:: Article ::
13. I am not persuaded that A3 meets the requirements of para 276ADE(1)(iv). I do not consider A3 has shown that it would not be reasonable to expect her to return to Bahrain with her parents. It is true that her immigration history is one of unbroken lawful residence but it was as the dependent of a student parent and carried with it no expectation of being permitted to stay under the Rules. The respondent was entitled to rely on the fact that A3 would be removed together with her parents and sibling and be then able to continue to enjoy family life in Bahrain as a member of this family. Whatever the pre-existing policy was as regards seven years, the Secretary of State decided when amending the Rules to incorporate the additional requirement that it would not be reasonable to expect the children to return abroad.
14. Mr Ahmed is correct to argue that in assessing such reasonableness the respondent and now the Upper Tribunal is obliged to apply the principle of the best interests of the child and to apply it in a fair and material manner. The interconnected nature of these two matters has been emphasised by the Court of Appeal in its MA (Pakistan) judgment. However, I cannot agree that the respondent failed to assess this matter correctly. In my assessment the assessment of the best interests of A3 (and A4) requires a balancing exercise taking account of a wide range of factors. On the one side, the fact that A3 and her parents have been in the UK lawfully and that she has been in the UK for over 7 years at the date of application are weighty factors pointing to a conclusion that it would be in A3's best interests for the family to remain in the UK. However, I consider factors pointing in the other direction to carry considerably more weight. In this connection factors I find to be of particular importance include the following: that A's leave to remain has always been dependent on that of her mother and that leave has been limited leave for the temporary purposes of study; that A3 is still only 11 years (that is relevant given established case law emphasising that the child's ties outside the family environment are not as formed at that age as in the teenage years); that despite not speaking Arabic the children are Bahraini nationals and that is their heritage; that it would not be compulsory for A3 to wear the Abaya; that the children's parents are likely to be able to find work to support them there; and that the family would be returned to Bahrain together.

:: To-do list ::
#1 Which factors does the decision list as being of particular importance among those pointing in the other direction?
#2 Could you reproduce the part of the decision starting with "13. I am not" and going on through "to return abroad."?

:: Collected material ::
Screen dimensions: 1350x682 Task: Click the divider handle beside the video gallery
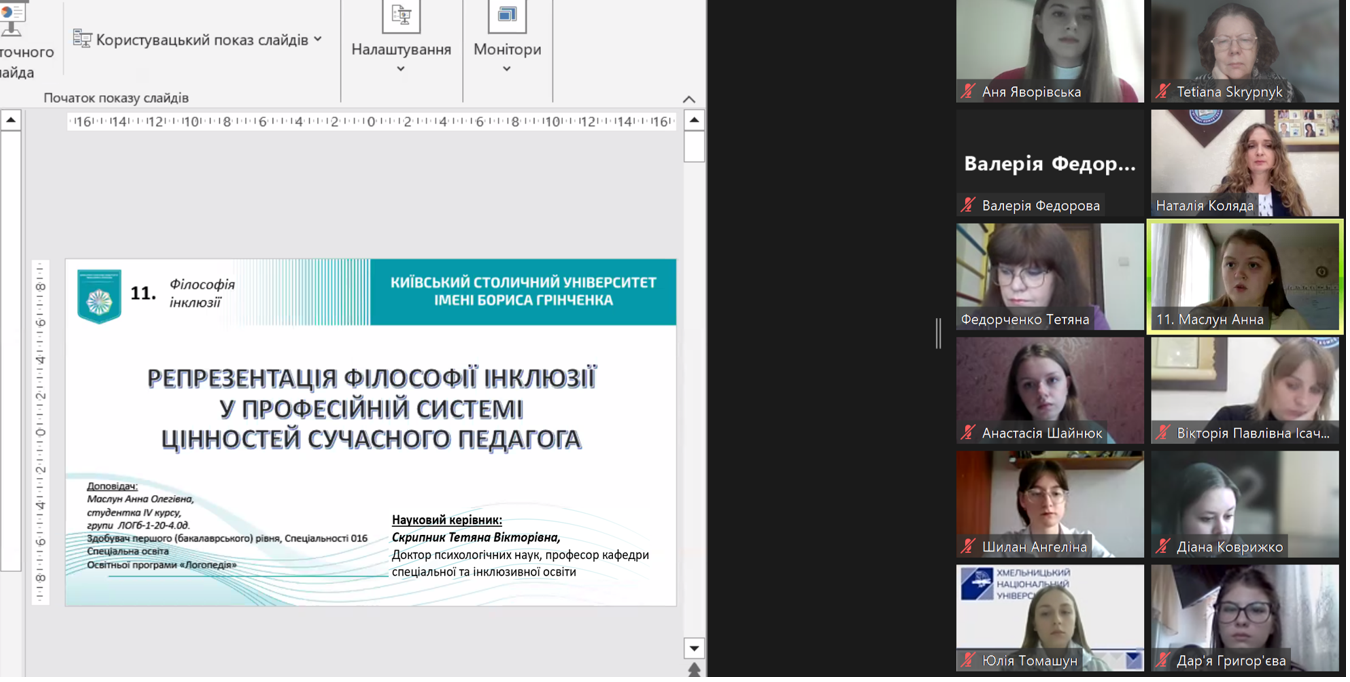coord(938,334)

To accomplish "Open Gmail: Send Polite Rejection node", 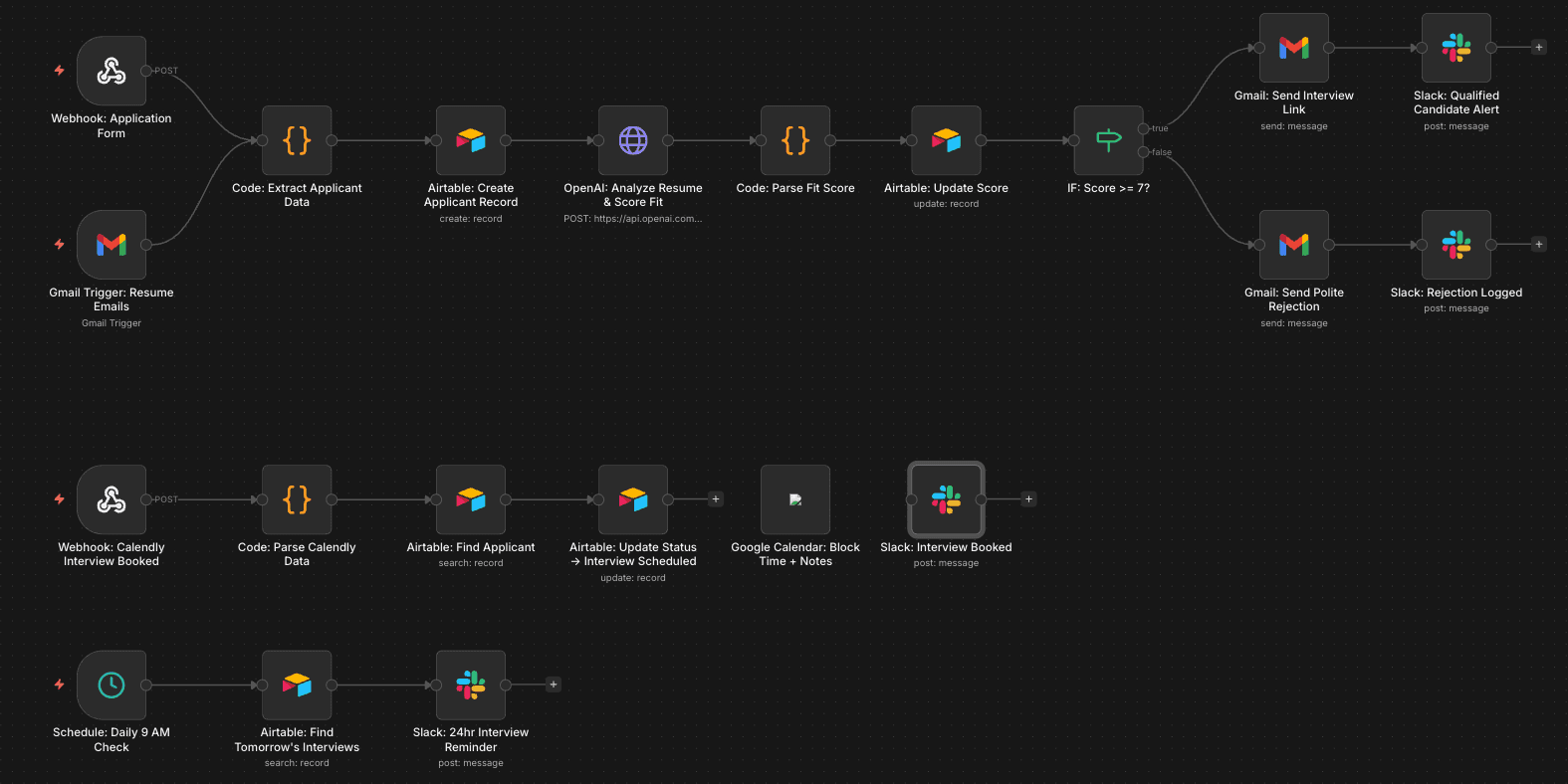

:: Task answers ::
#1
- A's leave to remain has always been dependent on her mother's, and that leave has been limited leave for the temporary purposes of study.
- A3 is still only 11 years old.
- Despite not speaking Arabic, the children are Bahraini nationals, and that is their heritage.
- It would not be compulsory for A3 to wear the Abaya.
- The children's parents are likely to be able to find work to support them there.
- The family would be returned to Bahrain together.

#2
13. I am not persuaded that A3 meets the requirements of para 276ADE(1)(iv). I do not consider A3 has shown that it would not be reasonable to expect her to return to Bahrain with her parents. It is true that her immigration history is one of unbroken lawful residence but it was as the dependent of a student parent and carried with it no expectation of being permitted to stay under the Rules. The respondent was entitled to rely on the fact that A3 would be removed together with her parents and sibling and be then able to continue to enjoy family life in Bahrain as a member of this family. Whatever the pre-existing policy was as regards seven years, the Secretary of State decided when amending the Rules to incorporate the additional requirement that it would not be reasonable to expect the children to return abroad.